FOR IMMEDIATE RELEASE
CONTACT: media@aclu.org

Organization Seeks Information on Verizon’s Illegal Disclosure of Customer Records

PORTLAND, ME -- The Maine Civil Liberties Union, acting as intervenors in a complaint filed by James Cowie with the Maine Public Utilities Commission (PUC), demanded an investigation into whether the Verizon telecommunications company has allowed the NSA to spy on its customers in Maine.

“Monitoring the e-mail and phone calls of millions of innocent Americans does not make us safer, but it does make us less free,” said Shenna Bellows, Executive Director of the MCLU.  “The Administration and now apparently the phone companies have violated the Constitution and the public trust in spying on so many Americans without probable cause.”

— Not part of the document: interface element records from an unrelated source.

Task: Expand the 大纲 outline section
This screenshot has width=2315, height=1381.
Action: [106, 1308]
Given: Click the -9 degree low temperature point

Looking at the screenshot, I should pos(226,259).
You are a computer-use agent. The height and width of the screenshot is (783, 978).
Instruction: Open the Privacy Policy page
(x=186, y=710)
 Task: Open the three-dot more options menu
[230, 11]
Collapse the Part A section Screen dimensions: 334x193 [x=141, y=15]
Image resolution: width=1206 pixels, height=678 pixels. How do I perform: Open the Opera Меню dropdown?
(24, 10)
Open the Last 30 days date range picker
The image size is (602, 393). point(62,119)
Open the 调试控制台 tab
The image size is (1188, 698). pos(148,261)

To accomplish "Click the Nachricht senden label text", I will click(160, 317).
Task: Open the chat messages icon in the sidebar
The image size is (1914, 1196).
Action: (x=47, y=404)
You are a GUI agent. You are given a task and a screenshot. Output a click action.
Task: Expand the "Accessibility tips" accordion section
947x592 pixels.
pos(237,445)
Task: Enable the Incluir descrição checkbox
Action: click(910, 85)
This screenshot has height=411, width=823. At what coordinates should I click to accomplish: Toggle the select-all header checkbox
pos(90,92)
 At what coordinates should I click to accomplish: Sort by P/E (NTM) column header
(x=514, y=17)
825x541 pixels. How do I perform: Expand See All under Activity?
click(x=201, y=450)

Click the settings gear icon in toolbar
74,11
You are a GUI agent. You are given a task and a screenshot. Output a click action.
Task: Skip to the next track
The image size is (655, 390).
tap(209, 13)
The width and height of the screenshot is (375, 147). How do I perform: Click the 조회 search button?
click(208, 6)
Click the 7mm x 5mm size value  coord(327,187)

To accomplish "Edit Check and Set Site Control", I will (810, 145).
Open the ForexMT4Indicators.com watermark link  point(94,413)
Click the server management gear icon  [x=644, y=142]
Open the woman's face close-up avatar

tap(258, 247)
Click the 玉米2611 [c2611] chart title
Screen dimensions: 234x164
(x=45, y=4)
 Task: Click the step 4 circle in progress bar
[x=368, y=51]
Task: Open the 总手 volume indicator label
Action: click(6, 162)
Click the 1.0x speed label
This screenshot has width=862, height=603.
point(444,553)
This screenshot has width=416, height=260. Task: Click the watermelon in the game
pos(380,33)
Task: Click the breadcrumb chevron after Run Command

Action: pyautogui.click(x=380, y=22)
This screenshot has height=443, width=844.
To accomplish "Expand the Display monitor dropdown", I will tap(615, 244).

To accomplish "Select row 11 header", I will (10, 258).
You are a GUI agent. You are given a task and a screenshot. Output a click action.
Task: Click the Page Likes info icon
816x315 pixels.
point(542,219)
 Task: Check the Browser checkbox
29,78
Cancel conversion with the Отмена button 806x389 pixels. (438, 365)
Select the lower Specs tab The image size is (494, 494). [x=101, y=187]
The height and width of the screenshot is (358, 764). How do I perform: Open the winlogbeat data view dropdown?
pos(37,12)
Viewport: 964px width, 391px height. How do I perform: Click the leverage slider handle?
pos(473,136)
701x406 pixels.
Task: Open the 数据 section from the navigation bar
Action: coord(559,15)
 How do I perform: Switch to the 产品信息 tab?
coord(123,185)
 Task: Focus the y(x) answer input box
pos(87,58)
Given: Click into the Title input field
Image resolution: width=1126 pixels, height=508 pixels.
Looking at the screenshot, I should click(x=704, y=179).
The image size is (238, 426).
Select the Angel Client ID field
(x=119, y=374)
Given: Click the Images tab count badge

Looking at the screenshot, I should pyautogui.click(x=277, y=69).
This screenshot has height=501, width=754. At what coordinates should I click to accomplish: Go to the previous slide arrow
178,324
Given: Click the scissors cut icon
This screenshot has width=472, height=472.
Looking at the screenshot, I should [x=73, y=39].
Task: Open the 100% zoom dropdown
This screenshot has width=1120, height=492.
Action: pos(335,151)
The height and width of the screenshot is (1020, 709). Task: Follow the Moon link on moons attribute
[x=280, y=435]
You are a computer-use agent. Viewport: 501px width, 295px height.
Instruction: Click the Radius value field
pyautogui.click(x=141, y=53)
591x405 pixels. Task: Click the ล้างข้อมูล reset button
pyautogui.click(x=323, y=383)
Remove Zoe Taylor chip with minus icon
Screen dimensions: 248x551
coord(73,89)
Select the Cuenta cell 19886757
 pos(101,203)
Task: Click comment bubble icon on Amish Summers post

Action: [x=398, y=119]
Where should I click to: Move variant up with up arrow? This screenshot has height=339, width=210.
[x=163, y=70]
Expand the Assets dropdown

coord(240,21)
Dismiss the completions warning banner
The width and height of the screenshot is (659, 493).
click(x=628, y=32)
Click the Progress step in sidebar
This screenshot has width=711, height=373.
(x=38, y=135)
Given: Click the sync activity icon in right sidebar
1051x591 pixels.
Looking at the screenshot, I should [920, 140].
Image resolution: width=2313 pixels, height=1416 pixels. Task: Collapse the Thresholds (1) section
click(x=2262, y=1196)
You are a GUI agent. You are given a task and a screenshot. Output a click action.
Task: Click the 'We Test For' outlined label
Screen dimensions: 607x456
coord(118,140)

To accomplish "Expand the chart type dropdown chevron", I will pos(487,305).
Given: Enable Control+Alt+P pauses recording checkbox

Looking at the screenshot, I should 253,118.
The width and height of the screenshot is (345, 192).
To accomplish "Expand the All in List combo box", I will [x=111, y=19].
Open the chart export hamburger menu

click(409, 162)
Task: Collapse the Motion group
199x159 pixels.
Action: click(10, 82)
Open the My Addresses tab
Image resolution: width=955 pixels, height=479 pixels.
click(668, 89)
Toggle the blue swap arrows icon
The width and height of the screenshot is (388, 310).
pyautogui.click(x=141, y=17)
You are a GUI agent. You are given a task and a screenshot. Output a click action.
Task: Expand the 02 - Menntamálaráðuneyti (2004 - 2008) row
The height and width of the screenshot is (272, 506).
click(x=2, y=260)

Following state guidelines for complaints directed toward a utility, the Maine Civil Liberties Union joined James Cowie in organizing a “10 customer complaint” with the utility.  The complaint, which calls on the commission to investigate whether Verizon has allowed the NSA unrestricted access to customer e-mail and phone communications, was filed May 8.  It questions whether circuits have been installed in any Verizon facilities within Maine to facilitate NSA surveillance and whether the records of Maine residents have been included in any data mining samples provided to the NSA. 
 
News reports indicate that at least three companies - Verizon, BellSouth, and AT&T- have complied with requests from the NSA to turn over the calling records of millions of customers across the nation.  The complaint seeks to uncover the extent to which Verizon has allowed spying in Maine.  Original requests to Verizon for that information were met with no comment, but the complaint filed with the utility commission will give Verizon until May 19 to disclose whether it provided the government access to the calling activity of Maine residents.

“Warrantless wiretapping is illegal,” said Bellows.  “No one – not the phone companies and not the President – is above the law.”